What is expected: Every line from the one with "Click the F1 ヘルプ button" through the last line below should be repeated exactly; pictures stay out of the copy.

Extracted information:
-- Opening Marker --

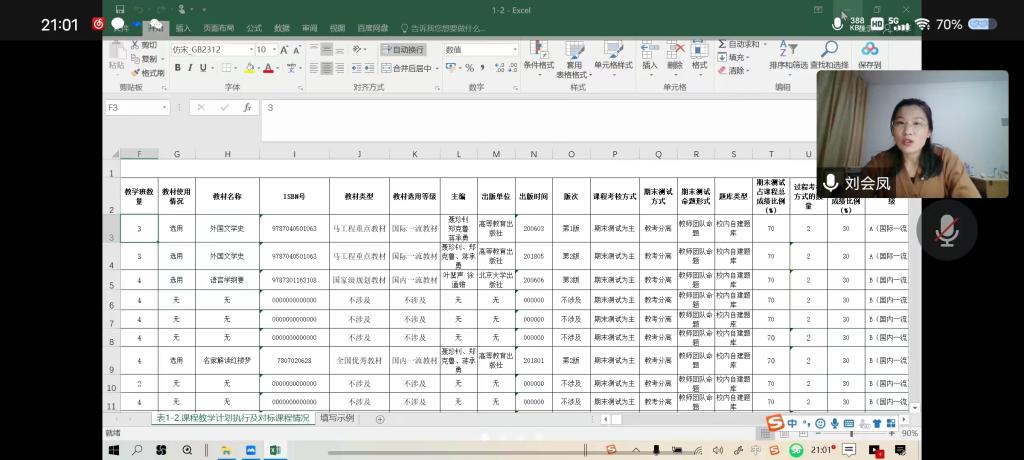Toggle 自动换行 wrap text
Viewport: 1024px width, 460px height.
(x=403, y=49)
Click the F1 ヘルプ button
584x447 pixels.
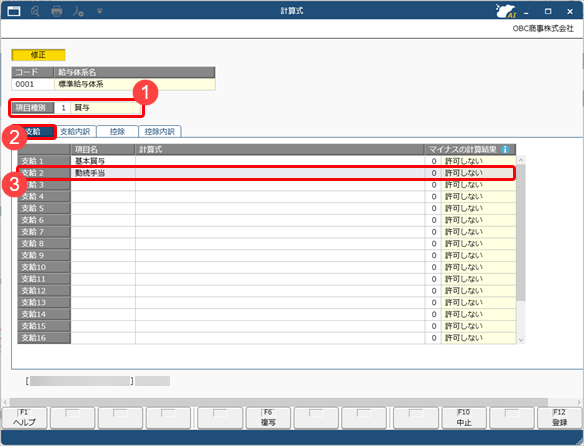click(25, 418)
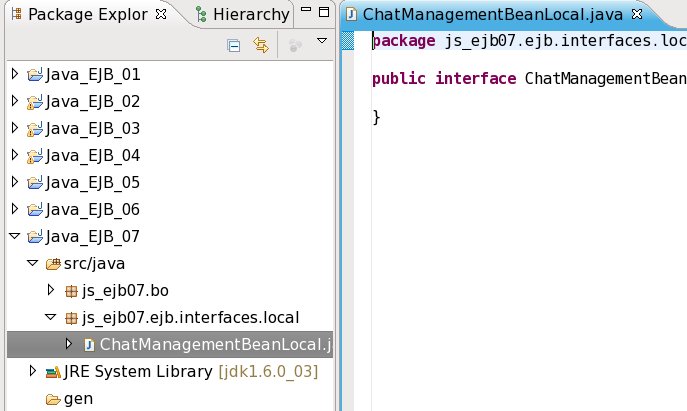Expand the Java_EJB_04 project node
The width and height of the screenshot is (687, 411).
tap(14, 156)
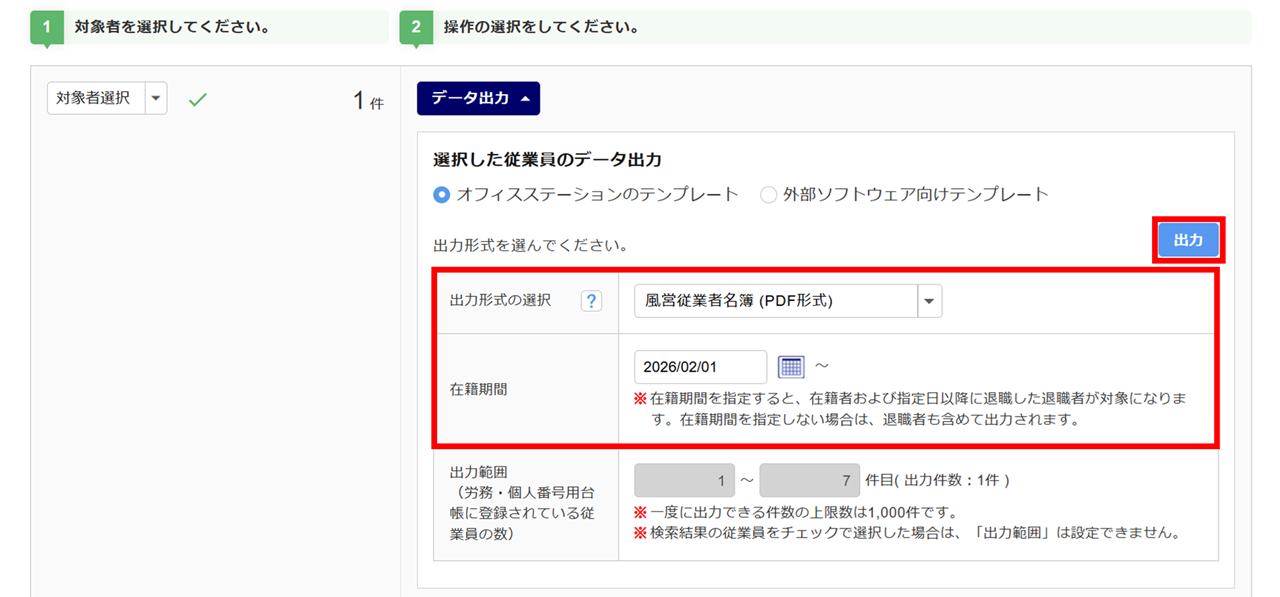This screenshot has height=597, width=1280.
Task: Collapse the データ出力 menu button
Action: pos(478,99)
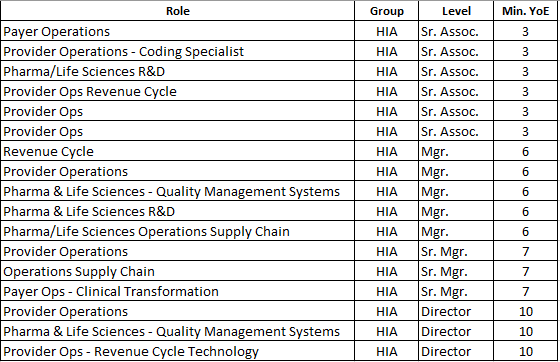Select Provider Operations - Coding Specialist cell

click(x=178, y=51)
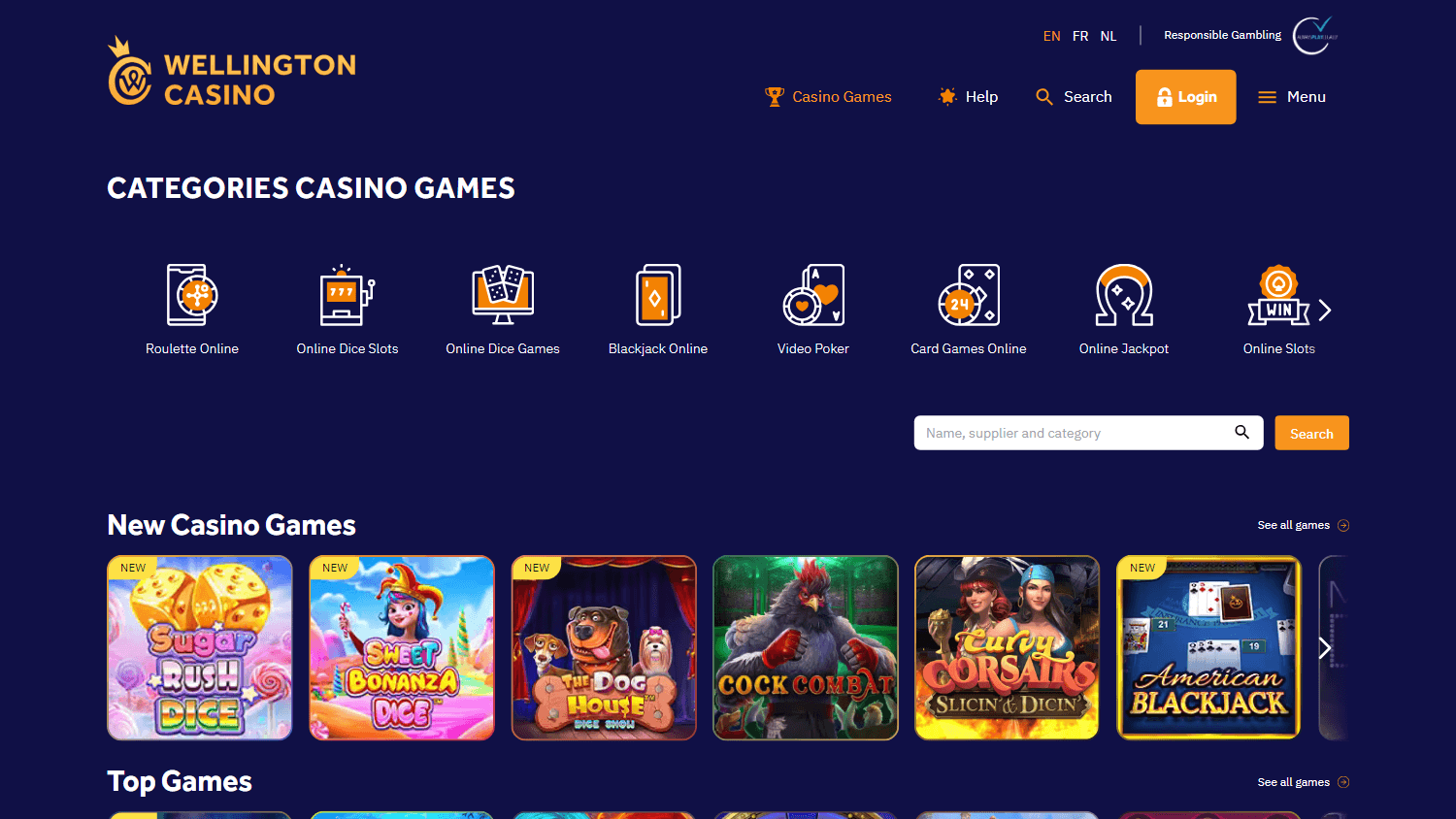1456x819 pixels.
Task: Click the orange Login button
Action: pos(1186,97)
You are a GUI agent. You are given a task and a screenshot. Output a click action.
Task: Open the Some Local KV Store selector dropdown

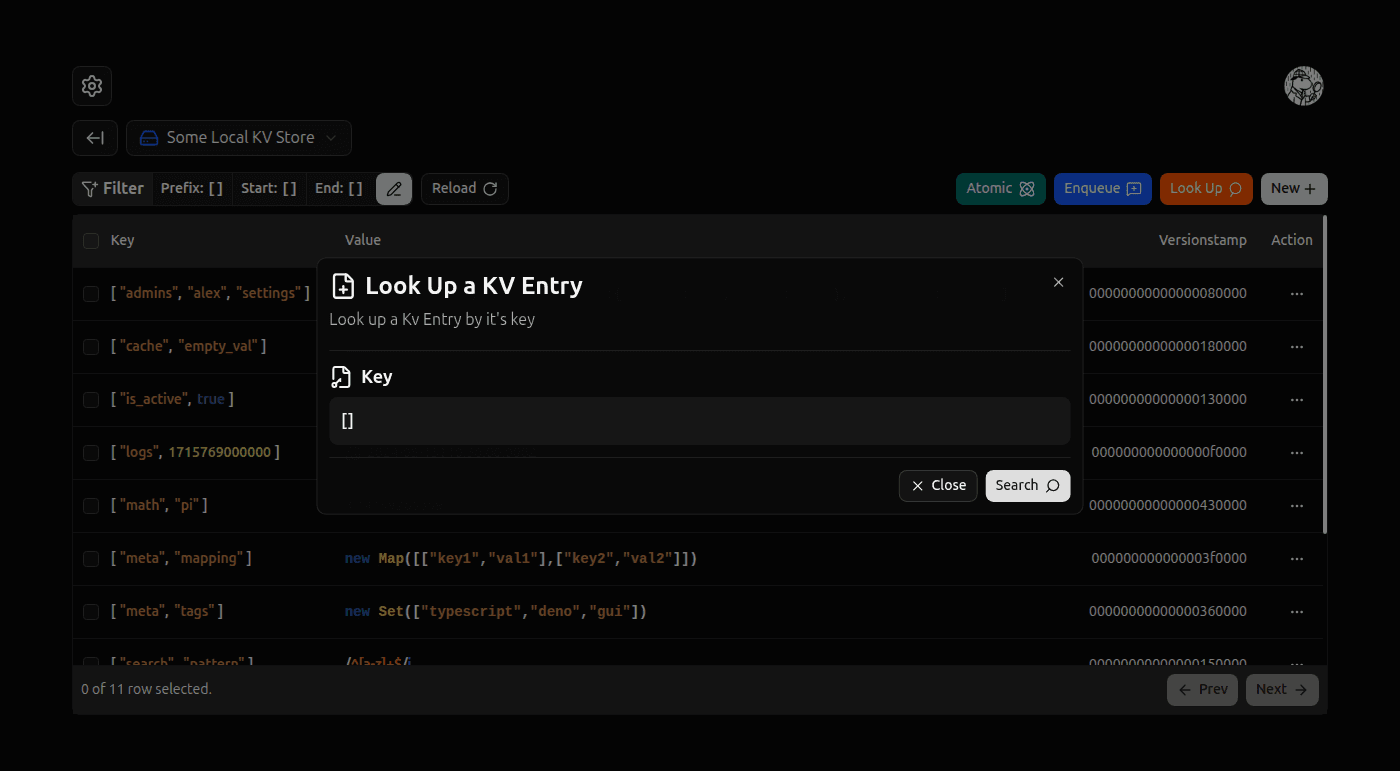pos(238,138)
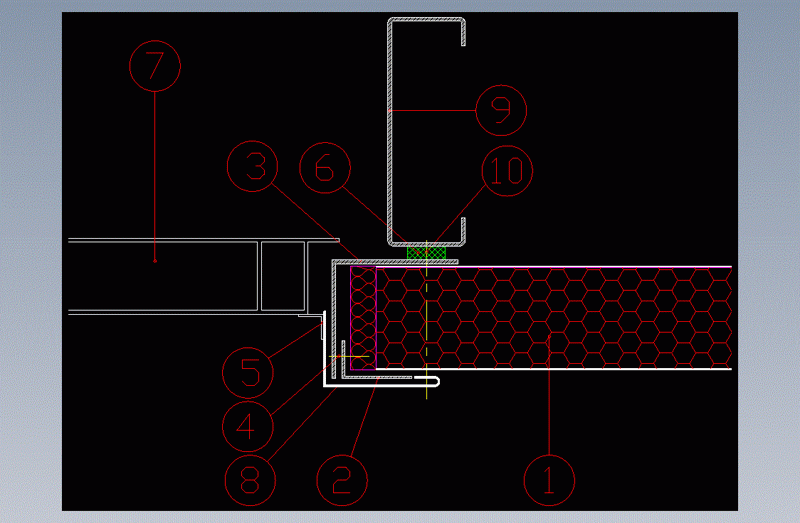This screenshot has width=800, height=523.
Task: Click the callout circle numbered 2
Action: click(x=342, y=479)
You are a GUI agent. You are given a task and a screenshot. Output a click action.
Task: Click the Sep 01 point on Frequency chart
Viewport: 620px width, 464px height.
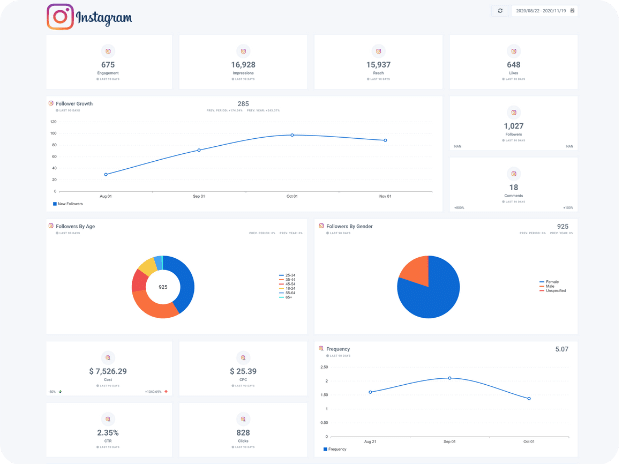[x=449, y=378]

-- Closing Marker --

Answer space:
Click the F1 ヘルプ button
584x447 pixels.
click(25, 418)
Expand the Java_EJB_04 project node
The width and height of the screenshot is (687, 411).
tap(14, 156)
This screenshot has height=597, width=1280.
Task: Collapse the データ出力 menu button
Action: pos(478,99)
Select Provider Operations - Coding Specialist cell

click(x=178, y=51)
1456x819 pixels.
Task: Click the orange Login button
Action: pos(1186,97)
You are a GUI agent. You are given a task and a screenshot. Output a click action.
Task: Open the Some Local KV Store selector dropdown

pos(238,138)
This screenshot has width=800, height=523.
Task: Click the callout circle numbered 2
Action: click(x=342, y=479)
You are a GUI agent. You are given a task and a screenshot. Output a click action.
Task: Click the Sep 01 point on Frequency chart
Viewport: 620px width, 464px height.
[x=449, y=378]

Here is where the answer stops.